[Descripción de la tarea]
Conteste, conforme al fragmento sobre Claudia Rivera que aparece más abajo:
(a) ¿Qué cargo tiene Claudia Rivera?
(b) ¿Qué lugar ocupa la ciudad que ella encabezará entre las más grandes del país?
(c) ¿Con quiénes aceptó entablar diálogo durante la transición municipal?

[Fragmento del texto]
======

Visto lo visto, no es ocioso ni inoportuno preguntarse qué le conviene más a la presidenta municipal electa de Puebla, Claudia Rivera, una vez que entre de lleno al ejercicio de su gobierno: ¿lidiar con una gobernadora como Martha Erika Alonso o con un gobernador como Luis Miguel Barbosa? ¿Qué le resultará más cómodo? ¿De quién recibiría más comprensión y apoyo? ¿Cuál de los dos sería más transitable para el cumplimiento de sus planes y ofertas de campaña?
Para nadie es un secreto que Claudia Rivera ha sido insultada repetida e injustamente, acusada de “traición”, exhibida ante la dirigencia nacional de su partido como alguien desleal e incluso humillada en público, como sucedió el pasado domingo cuando, durante el mitin con motivo de la famélica marcha contra el “fraude” electoral, de Yeidckol Polevnsky y del candidato derrotado, Luis Miguel Barbosa, no recibió sino desplantes, miradas inquisidoras y hasta agresiones físicas y verbales.
Metida ya en una dinámica muy diferente a la de las huestes de Barbosa, enfocada en tratar de entender la compleja situación que le tocará encarar al frente de la cuarta ciudad más grande del país, el domingo Claudia Rivera tuvo que asistir a la citada manifestación y ofrecer un discurso rudo y ruidoso contra el dichoso “fraude”, como si se tratase de una prueba de amor o su trayectoria política en Morena no valiera un comino.
Dado el trato que le dio la prepotente lideresa nacional de Morena –quien la empujó y le susurró quién sabe qué maldición al oído mientras se dirigía a los asistentes-, su alocución no fue suficiente para despejar las dudas que sobre ella ha generado un Barbosa vengativo y marrullero, que la ha marcado con su dedo flamígero por el simple, pero muy lógico, hecho de guardar distancia de la narrativa del “fraude” y haber aceptado entablar diálogo con el gobernador Tony Gali y el alcalde Luis Banck, dentro de un lógico y natural proceso de transición municipal en el que su mayor preocupación es y será la seguridad de los capitalinos.
Ya desde la campaña las diferencias entre Barbosa y Claudia Rivera fueron del dominio público; el candidato a la gubernatura quiso mandar en la candidata a la alcaldía, y ésta, mujer de carácter, no sólo no se dejó, sino que varias veces pintó su raya y lo mandó –como se dice- “por un tubo”, lo que en un hombre como Barbosa que estás con él o contra él, y que se siente dueño de la verdad absoluta, es pecado capital.

======

[Datos proporcionados]
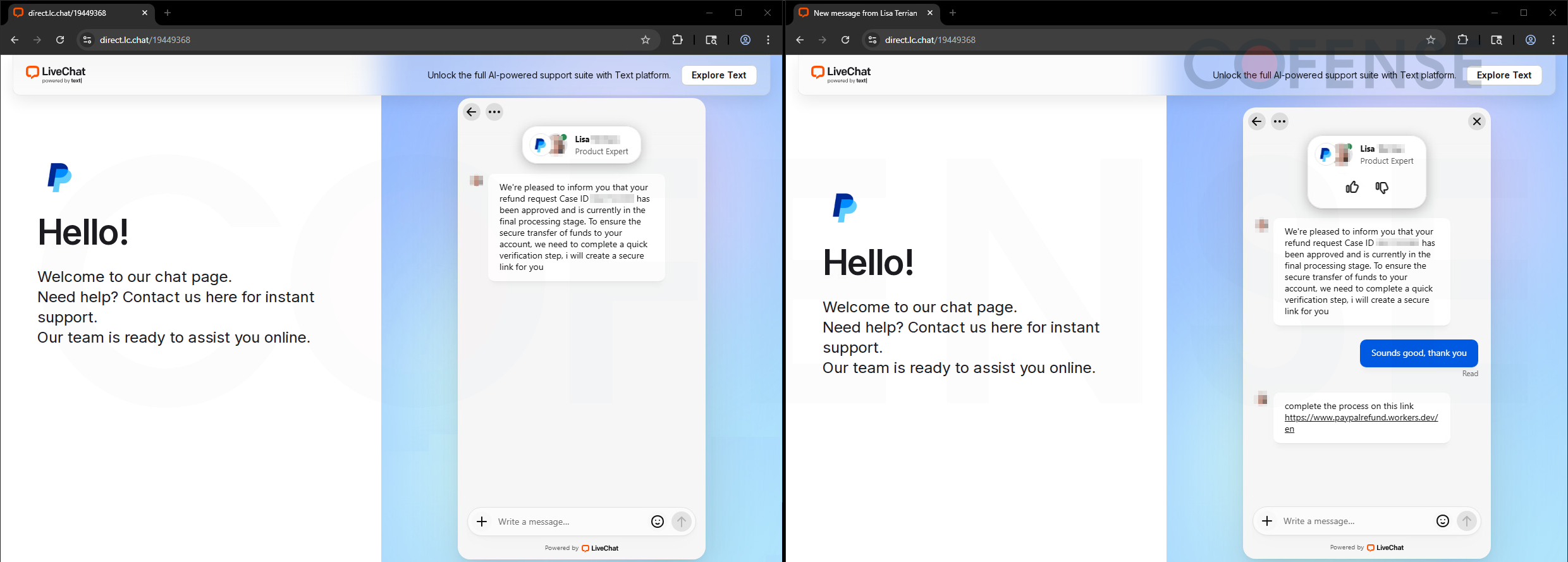Select the direct.lc.chat/19449368 tab in left window
1568x562 pixels.
coord(70,13)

======

[Respuesta del ejercicio]
(a) Es la presidenta municipal electa de Puebla.
(b) Es la cuarta ciudad más grande del país.
(c) Con el gobernador Tony Gali y el alcalde Luis Banck.